Whether true or not, this story has been shrink-wrapped to suit series creator Peter Morgan's view of the royals these past six seasons, and his view of tragedy in general — itself long ago shaped by someone else who had much to say about the fates of kings and queens. The sins of the father are to be laid upon the children (per Shakespeare) and so must they be here. Fathers and sons. Mothers and sons. Fathers and daughters. You'll get a deep dive into each of these themes over these four episodes, much as you have over the last fifty. It's Morgan's and "The Crown's" way of establishing our common bonds of humanity, also their way here of investing so much power in the death of someone we thought we knew, and whom so many loved. The surprise is that it works as well as it does. 

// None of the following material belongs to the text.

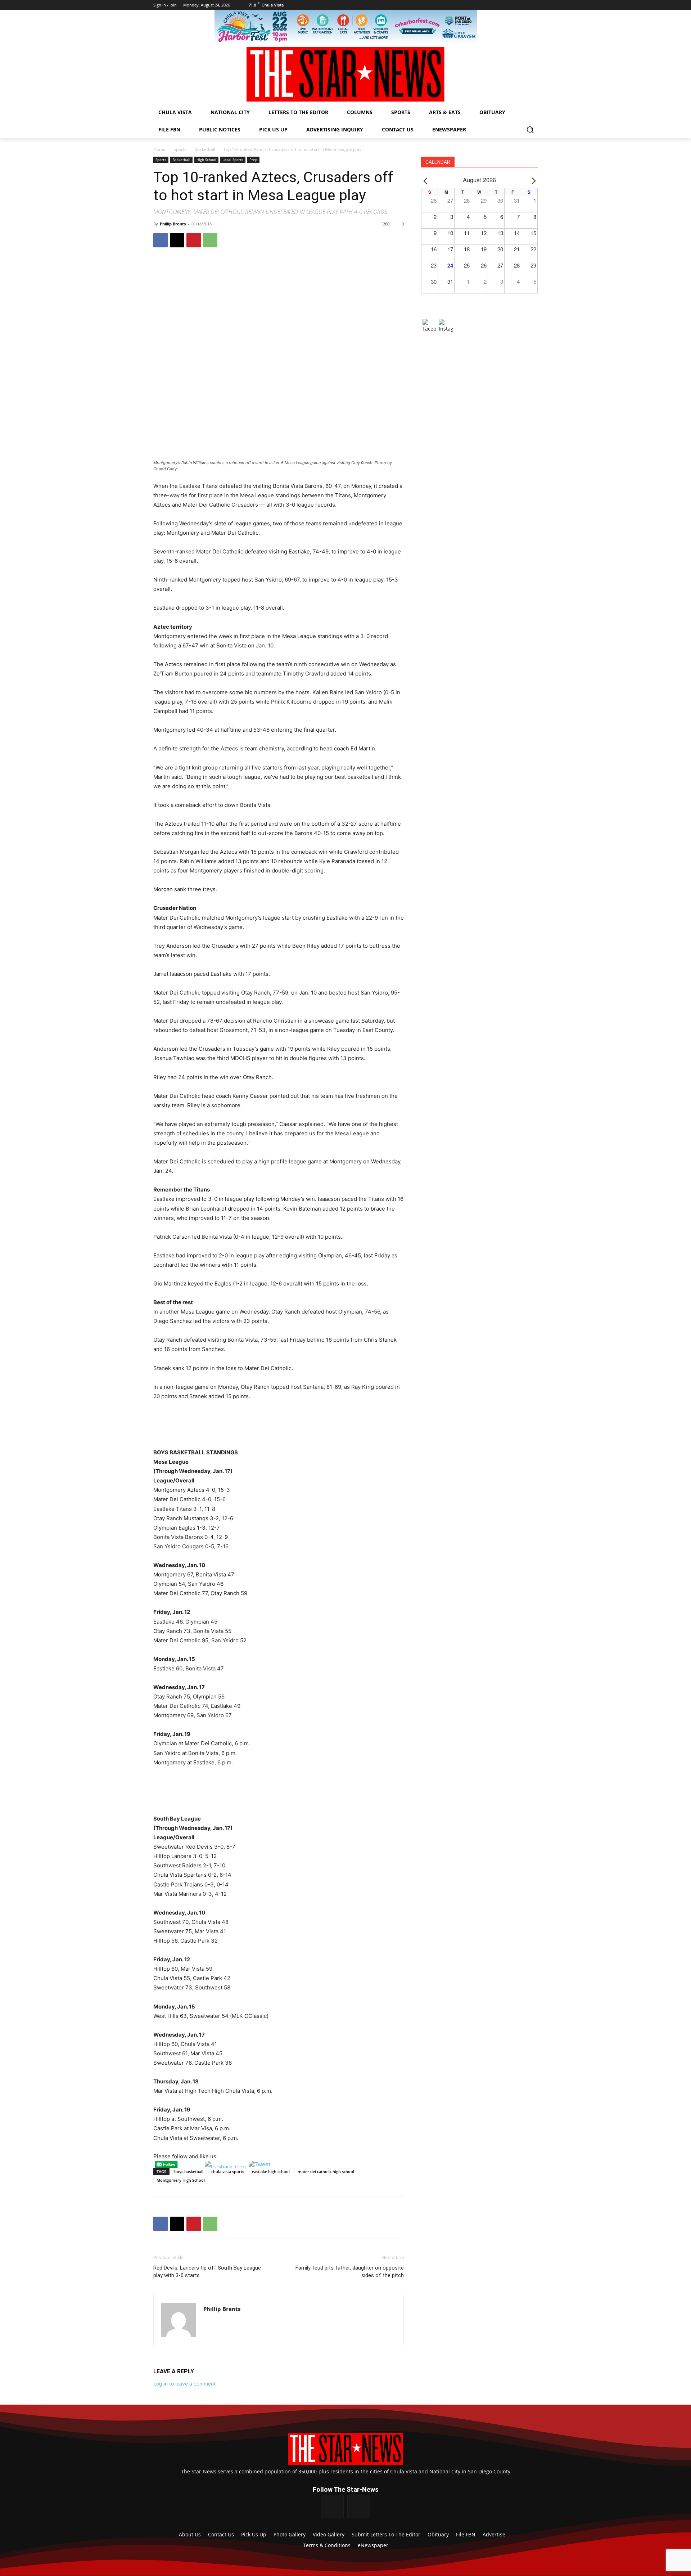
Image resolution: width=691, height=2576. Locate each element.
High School (206, 159)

Not everything else succeeds quite as much. There are a couple of scenes in the fourth episode ("Aftermath") that have already attracted some prelaunch controversy in the press — Diana speaking posthumously with Charles and the Queen, and Dodi with his own father. They're nothing so hokey as ghosts or visitations and really just meant to be interior monologues.  They're also used as a means to explain other characters' motivations, especially Charles and the Queen. Viewed that way, they feel melodramatic — or worse, unnecessary.

 But set this aside and these four episodes are just about flawless — a cohesive and deeply moving picture of the final hours of two desperately lonely people. Much better still, Dodi is humanized rather than demonized. In hands of someone less skilled or humane than Morgan, the choice could have easily been otherwise.

BOTTOM LINE Satisfying, moving, powerful.